* _What to produce_
Show every line of the records that contains the word "price", copying each line in full.

* _Supplied data_
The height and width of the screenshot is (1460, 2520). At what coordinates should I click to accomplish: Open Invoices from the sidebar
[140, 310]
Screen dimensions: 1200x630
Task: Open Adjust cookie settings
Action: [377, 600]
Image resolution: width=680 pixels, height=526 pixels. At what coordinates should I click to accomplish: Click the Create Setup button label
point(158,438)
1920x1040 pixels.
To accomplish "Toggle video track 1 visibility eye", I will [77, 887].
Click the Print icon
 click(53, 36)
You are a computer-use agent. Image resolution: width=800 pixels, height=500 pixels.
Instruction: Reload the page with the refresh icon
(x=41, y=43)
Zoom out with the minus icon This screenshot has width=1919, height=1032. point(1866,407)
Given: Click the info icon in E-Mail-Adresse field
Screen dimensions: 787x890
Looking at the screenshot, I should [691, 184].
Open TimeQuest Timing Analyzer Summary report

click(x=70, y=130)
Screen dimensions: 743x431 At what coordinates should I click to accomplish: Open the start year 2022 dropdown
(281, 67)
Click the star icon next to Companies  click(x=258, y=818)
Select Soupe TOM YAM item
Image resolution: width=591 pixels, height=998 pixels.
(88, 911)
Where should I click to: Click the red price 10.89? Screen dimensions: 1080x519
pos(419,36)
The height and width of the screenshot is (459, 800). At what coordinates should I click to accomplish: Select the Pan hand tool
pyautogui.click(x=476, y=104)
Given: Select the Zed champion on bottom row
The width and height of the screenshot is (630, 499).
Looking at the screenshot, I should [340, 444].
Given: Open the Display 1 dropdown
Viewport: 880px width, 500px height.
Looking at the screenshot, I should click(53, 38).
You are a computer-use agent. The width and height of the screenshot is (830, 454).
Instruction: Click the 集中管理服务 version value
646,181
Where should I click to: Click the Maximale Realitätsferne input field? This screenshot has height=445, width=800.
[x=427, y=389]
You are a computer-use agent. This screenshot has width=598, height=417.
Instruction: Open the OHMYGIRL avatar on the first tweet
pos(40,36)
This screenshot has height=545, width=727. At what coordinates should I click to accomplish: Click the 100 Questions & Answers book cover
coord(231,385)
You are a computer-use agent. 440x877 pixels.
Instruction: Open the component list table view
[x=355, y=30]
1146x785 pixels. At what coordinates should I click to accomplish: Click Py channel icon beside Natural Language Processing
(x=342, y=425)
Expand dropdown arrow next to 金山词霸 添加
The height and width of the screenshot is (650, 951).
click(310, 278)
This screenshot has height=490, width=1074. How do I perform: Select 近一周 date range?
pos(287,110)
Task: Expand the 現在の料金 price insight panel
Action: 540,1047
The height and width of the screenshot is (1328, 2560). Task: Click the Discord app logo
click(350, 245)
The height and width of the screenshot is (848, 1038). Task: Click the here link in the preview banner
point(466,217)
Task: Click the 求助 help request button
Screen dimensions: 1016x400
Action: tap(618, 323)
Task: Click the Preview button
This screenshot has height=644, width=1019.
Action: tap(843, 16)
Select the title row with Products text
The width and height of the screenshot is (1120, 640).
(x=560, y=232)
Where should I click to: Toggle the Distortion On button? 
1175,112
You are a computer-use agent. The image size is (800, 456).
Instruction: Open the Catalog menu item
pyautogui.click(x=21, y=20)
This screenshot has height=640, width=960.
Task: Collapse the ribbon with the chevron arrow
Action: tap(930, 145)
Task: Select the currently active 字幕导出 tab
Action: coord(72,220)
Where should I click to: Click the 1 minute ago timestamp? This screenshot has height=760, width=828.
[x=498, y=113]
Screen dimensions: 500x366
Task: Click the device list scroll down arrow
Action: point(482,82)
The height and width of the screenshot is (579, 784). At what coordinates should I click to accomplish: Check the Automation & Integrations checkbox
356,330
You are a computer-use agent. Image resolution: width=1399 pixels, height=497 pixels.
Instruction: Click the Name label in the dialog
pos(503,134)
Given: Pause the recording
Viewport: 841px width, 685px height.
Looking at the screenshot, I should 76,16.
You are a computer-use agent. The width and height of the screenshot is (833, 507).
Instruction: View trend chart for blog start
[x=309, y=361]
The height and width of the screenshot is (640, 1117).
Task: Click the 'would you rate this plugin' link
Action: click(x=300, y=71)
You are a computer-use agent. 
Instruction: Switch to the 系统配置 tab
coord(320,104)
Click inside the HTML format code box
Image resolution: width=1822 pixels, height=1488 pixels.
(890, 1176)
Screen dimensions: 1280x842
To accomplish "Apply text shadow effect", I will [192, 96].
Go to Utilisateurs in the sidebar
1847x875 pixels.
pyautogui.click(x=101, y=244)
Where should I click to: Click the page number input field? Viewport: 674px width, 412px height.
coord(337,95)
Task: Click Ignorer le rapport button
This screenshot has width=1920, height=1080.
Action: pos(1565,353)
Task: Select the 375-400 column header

* _Response below_
Where should I click to: Click the red price 10.89? Screen dimensions: 1080x519
Task: Expand the 現在の料金 price insight panel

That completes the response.